A review of the cumulus parameterization problem is presented with an emphasis on its conceptual aspects covering the history of the underlying ideas, major problems existing at present, and possible directions and approaches for future climate models. Since its introduction in the early 1960s, there have been decades of controversies in posing the cumulus parameterization problem. In this paper, it is suggested that confusion between budget and advection considerations is primarily responsible for the controversies. It is also pointed out that the performance of parameterization schemes can be better understood if one is not bound by their authors' justifications. The current trend in posing cumulus parameterization is away from deterministic diagnostic closures, including instantaneous adjustments, toward prognostic or nondeterministic closures, including relaxed and/or triggered adjustments. A number of questions need to be answered, however, for the merit of this trend to be fully utilized.

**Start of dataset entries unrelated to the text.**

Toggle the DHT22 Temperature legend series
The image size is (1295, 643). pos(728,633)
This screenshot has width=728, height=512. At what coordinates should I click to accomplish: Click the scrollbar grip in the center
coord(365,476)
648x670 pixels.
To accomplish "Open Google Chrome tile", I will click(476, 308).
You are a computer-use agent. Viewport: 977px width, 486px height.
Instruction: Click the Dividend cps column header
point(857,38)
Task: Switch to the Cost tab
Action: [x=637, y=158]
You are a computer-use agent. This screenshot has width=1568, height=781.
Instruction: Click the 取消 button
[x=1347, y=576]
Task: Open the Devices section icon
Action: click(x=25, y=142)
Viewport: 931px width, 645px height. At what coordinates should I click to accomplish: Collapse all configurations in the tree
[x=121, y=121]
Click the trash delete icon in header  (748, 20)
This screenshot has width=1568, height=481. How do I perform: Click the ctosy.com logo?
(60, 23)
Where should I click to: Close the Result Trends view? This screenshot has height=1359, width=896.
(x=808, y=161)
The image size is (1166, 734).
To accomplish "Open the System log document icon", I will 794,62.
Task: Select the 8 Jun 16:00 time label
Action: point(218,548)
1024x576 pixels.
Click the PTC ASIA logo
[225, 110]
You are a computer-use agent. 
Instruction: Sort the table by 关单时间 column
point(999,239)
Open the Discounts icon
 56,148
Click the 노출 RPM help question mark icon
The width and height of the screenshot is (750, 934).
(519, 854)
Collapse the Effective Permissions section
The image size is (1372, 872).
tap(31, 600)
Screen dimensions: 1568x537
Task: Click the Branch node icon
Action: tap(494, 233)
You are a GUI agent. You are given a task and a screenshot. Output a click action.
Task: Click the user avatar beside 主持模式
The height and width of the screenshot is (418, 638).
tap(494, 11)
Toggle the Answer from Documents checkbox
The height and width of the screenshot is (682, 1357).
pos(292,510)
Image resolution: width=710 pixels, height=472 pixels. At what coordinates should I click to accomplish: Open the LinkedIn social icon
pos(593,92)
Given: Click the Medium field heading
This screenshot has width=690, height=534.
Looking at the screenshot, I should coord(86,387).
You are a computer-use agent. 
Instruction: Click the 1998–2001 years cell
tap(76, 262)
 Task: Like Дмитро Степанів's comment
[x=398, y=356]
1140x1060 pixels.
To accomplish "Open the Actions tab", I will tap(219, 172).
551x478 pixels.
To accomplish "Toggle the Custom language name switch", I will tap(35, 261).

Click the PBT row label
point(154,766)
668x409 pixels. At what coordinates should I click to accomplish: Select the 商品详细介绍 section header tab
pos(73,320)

Major practical and conceptual problems in the conventional approach of cumulus parameterization, which include artificial separations of processes and scales, are then discussed. It is rather obvious that for future climate models the scope of the problem must be drastically expanded from “cumulus parameterization” to “unified cloud parameterization,” or even to “unified model physics.” This is an extremely challenging task, both intellectually and computationally, and the use of multiple approaches is crucial even for a moderate success. “Cloud-resolving convective parameterization” or “superparameterization” is a promising new approach that can develop into a multiscale modeling framework (MMF). It is emphasized that the use of such a framework can unify our currently diversified modeling efforts and make verification of climate models against observations much more constructive than it is now.